The quest for the most elaborate gender reveal
A NEW rite-of-passage phenomenon has emerged recently, and it's causing more than its fair share of trouble.
It's the gender-reveal party, an occasion where elaborate methods are employed to inform your nearest and dearest of the sex of your unborn child.
Now, let me just say that - in this time of ever-growing choices of gender - we're looking at a minefield even before we even start.
Once, it was boy or girl. Now, with (welcome) enlightenment, there's:
1 Cisgender male; 2 Cisgender female; 3 Born a male in a female body; 4 Born a female in a male body; 5 Non-gender; 6 Help me here. Are there any I've missed?
I embrace diversity with open arms, and have friends in most of those categories - and that's before we start on sexual orientation. On that topic, I have a close friend (lesbian), who has an adult child (born with female parts), formerly a lesbian, who now identifies as a transgender heterosexual male (with a female partner). The offspring had children using wrigglers donated by a gay male mate ... who now identifies as female. It's hard to keep up. My friend refuses to acknowledge her offspring's permutations of gender/sexuality, and stubbornly refers to him by his original female name. Gender intolerance, perhaps? Try accusing a lesbian of that and see where it gets you. My son's half-sister is lesbian and has a partner who clearly started life wrapped in a pink bunny rug, but now chooses to be "gender-fluid"; we all have to refer to them as "them", as "she" or "he" is offensive. Cross-dressing comedian Eddie Izzard recently described himself as "a lesbian trapped in a male body". I repeat, a minefield ... but how glorious that the world now has room for those who don't fit the mould.

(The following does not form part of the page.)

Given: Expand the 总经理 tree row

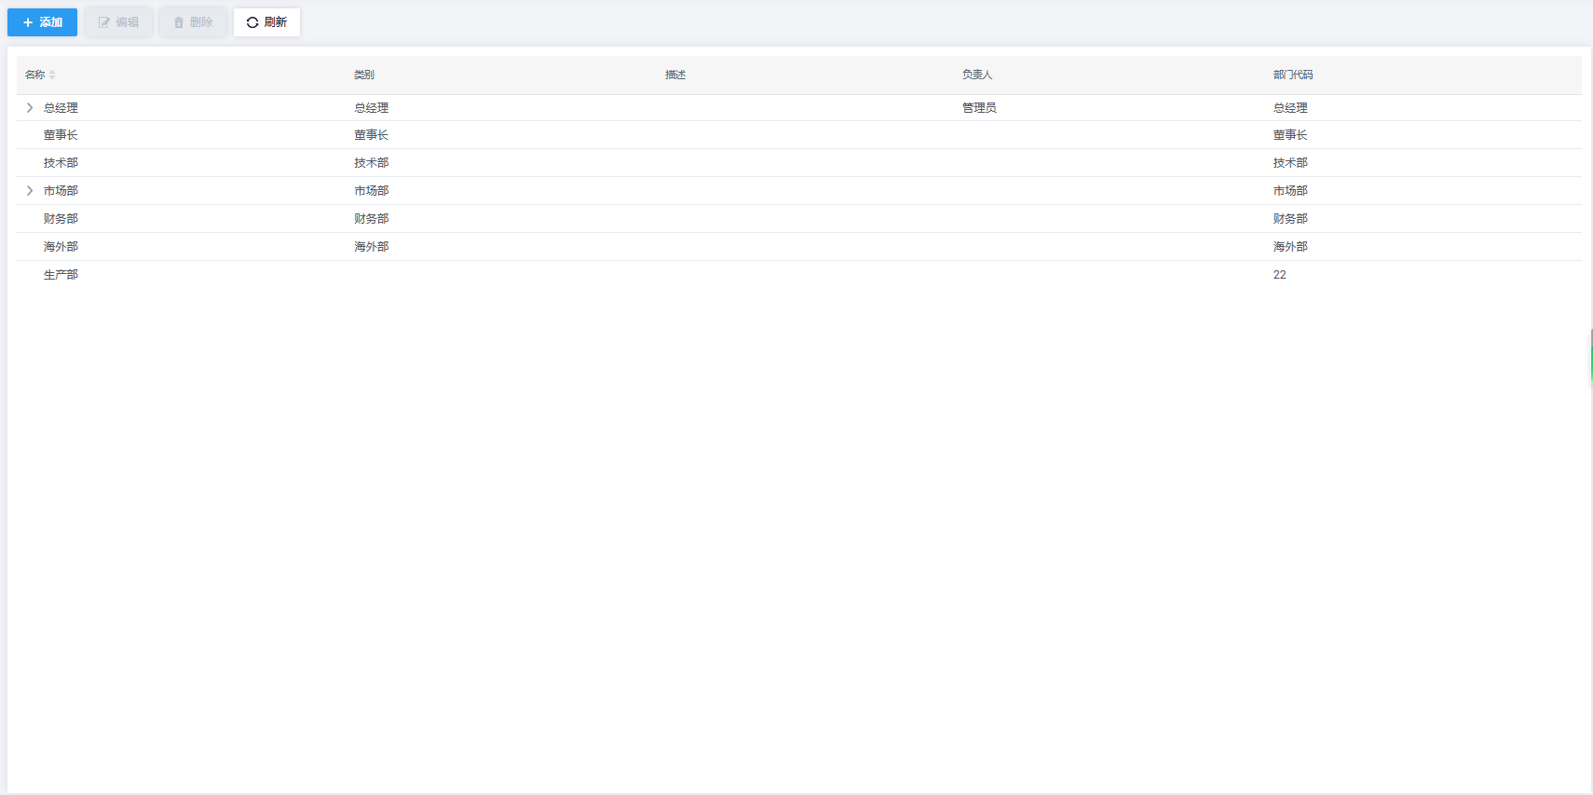Looking at the screenshot, I should (x=30, y=108).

Now, getting back to the gender-reveal party. If you Google it, you will find 52,500,000 results. That's a lot of ways to tell your besties if your kid has an innie or an outie.
As the trend continues, more and more elaborate scenarios emerge - there's even a recipe for a gender-reveal lasagne online. And herein lies the problem. In an effort to outdo one another, couples are performing increasingly mad stunts.
A recent effort in South Australia saw the ute of the expectant father catch fire after he did a burnout that caused pink smoke to pour from the exhaust.
Then there was the American who shot explosives at a target designed to release pink or blue powder; he started a bushfire that caused US$11 million worth of damage and cost him US$220,000 in fines.